→ TASK TO COMPLETE
Every line below that mentions the word "will" should be copied out.

→ Data excerpts
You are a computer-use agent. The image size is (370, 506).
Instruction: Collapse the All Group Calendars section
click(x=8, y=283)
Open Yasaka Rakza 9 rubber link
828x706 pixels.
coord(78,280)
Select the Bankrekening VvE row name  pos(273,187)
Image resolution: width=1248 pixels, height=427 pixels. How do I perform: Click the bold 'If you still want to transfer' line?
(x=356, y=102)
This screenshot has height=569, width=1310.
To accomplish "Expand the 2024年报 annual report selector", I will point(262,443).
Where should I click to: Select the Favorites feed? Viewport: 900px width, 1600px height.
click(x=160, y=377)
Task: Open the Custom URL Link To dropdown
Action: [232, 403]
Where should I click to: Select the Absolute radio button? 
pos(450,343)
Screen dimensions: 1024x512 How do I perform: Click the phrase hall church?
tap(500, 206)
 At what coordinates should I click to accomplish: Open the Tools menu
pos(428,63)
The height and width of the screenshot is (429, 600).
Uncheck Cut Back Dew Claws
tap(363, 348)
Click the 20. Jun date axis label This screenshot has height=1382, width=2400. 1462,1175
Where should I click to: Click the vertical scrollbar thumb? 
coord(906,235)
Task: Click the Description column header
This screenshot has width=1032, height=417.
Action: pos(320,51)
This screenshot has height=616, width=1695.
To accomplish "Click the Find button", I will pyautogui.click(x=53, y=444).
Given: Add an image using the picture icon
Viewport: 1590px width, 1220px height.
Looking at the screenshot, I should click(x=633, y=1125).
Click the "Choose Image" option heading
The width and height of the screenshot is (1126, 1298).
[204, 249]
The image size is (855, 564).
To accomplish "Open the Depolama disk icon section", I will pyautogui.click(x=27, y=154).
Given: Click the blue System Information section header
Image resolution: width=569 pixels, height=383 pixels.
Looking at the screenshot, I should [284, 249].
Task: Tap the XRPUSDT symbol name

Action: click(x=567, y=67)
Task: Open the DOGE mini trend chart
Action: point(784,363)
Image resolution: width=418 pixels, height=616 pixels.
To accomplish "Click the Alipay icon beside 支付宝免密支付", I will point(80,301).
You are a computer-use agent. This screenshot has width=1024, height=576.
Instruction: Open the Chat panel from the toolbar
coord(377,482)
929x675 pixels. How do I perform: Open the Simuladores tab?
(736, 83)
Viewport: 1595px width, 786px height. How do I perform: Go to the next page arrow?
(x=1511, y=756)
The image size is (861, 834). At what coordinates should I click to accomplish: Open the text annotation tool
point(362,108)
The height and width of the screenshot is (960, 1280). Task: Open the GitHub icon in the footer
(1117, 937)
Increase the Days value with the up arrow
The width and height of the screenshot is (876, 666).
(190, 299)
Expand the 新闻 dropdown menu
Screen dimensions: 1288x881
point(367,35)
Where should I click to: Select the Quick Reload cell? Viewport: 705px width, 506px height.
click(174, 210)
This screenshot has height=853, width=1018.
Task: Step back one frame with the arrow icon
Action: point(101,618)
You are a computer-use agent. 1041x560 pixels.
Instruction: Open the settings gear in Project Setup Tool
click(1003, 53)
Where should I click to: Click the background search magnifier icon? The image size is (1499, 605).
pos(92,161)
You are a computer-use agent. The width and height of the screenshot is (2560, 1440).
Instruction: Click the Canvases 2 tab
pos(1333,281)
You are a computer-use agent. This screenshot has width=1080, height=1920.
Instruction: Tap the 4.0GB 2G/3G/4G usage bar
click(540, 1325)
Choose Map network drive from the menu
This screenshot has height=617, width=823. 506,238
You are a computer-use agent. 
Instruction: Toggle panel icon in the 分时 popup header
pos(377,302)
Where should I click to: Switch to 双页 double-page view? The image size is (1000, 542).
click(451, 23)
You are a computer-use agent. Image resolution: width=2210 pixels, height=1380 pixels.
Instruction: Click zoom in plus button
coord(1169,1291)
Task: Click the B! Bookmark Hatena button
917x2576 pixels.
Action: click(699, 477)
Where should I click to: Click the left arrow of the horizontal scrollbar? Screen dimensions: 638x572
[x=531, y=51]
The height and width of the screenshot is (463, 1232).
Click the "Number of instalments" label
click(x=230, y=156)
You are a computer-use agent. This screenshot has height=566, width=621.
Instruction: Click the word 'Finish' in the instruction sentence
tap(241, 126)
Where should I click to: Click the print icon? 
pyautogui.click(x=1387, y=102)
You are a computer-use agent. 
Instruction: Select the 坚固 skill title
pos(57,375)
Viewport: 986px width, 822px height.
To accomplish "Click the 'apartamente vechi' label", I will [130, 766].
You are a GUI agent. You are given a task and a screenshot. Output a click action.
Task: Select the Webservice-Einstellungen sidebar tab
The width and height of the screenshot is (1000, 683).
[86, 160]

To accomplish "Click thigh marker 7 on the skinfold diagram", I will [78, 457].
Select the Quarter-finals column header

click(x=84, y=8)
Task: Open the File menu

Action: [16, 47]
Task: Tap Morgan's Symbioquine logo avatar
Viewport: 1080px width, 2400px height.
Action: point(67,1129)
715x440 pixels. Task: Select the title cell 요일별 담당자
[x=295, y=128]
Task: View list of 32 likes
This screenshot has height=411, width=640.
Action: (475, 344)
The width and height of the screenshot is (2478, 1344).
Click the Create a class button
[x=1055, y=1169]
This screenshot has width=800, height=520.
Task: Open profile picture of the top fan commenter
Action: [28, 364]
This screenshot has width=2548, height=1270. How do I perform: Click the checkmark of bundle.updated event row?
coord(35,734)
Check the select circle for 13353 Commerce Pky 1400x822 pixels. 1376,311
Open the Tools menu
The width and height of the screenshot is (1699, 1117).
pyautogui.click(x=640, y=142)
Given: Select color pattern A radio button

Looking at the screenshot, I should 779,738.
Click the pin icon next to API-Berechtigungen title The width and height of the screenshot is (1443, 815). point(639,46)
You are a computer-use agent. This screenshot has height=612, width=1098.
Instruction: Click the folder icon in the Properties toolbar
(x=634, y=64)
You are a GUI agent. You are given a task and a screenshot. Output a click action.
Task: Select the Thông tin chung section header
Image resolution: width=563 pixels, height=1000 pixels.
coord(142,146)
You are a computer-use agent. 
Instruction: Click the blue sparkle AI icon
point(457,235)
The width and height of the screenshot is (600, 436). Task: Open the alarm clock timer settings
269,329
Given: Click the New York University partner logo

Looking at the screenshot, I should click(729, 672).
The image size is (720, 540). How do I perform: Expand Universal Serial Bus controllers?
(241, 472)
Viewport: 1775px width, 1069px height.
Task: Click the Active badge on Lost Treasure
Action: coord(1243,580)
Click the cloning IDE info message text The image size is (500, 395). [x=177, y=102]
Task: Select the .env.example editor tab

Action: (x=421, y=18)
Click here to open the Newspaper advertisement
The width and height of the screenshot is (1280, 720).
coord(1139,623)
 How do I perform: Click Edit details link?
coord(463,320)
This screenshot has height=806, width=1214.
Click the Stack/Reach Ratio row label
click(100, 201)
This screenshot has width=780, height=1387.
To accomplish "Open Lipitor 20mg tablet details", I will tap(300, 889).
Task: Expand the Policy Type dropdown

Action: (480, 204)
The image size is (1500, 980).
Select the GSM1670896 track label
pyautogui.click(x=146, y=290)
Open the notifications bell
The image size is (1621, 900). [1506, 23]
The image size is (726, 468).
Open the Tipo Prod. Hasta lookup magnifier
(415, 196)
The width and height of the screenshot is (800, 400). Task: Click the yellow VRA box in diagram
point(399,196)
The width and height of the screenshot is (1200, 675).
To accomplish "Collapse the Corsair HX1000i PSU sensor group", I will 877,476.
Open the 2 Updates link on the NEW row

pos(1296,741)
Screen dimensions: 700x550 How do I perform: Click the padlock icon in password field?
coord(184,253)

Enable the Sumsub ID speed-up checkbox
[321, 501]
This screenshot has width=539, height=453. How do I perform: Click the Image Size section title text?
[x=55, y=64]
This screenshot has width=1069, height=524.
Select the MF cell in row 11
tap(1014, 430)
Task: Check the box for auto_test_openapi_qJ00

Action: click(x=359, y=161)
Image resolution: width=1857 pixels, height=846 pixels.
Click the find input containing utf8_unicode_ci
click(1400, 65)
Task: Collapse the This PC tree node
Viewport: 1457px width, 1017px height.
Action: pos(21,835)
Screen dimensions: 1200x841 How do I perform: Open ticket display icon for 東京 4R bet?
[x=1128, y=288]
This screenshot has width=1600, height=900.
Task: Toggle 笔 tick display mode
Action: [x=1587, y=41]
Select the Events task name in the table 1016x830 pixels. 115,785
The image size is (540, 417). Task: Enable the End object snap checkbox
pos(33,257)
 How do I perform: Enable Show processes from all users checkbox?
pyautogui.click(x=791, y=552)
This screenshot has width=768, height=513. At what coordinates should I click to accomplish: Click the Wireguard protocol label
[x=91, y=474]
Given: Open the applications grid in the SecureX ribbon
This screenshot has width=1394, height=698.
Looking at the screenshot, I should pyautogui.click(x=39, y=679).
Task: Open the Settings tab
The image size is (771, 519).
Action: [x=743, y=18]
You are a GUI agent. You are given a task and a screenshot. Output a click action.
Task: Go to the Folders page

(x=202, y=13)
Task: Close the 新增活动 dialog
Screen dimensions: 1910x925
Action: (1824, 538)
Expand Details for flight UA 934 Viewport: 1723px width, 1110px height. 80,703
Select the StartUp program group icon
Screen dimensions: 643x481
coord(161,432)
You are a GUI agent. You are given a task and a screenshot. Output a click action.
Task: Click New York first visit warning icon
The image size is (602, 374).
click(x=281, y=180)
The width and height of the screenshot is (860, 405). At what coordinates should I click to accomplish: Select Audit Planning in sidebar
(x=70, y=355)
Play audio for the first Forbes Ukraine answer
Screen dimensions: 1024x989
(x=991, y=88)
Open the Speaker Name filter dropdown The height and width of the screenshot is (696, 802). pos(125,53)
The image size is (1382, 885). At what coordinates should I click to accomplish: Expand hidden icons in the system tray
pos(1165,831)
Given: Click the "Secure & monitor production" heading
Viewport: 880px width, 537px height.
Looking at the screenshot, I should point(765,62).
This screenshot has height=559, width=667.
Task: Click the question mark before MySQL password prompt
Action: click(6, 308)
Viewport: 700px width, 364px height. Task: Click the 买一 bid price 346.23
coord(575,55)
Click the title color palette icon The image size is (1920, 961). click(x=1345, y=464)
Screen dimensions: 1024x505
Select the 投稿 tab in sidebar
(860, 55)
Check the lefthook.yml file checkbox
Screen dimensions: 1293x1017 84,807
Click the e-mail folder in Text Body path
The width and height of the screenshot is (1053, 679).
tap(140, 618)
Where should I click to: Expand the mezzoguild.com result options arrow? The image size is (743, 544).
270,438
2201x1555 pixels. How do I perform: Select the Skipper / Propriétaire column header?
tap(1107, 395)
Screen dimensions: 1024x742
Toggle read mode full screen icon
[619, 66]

→ SOLVED PROBLEM
To accomplish "Expand the 2024年报 annual report selector", I will point(262,443).
To accomplish "Click the Find button", I will pyautogui.click(x=53, y=444).
To accomplish "Open the Depolama disk icon section", I will pyautogui.click(x=27, y=154).
To accomplish "Click the Alipay icon beside 支付宝免密支付", I will point(80,301).
To accomplish "Click the 'apartamente vechi' label", I will [130, 766].
To accomplish "Click thigh marker 7 on the skinfold diagram", I will [78, 457].
To accomplish "Open Lipitor 20mg tablet details", I will tap(300, 889).
To accomplish "Collapse the Corsair HX1000i PSU sensor group", I will 877,476.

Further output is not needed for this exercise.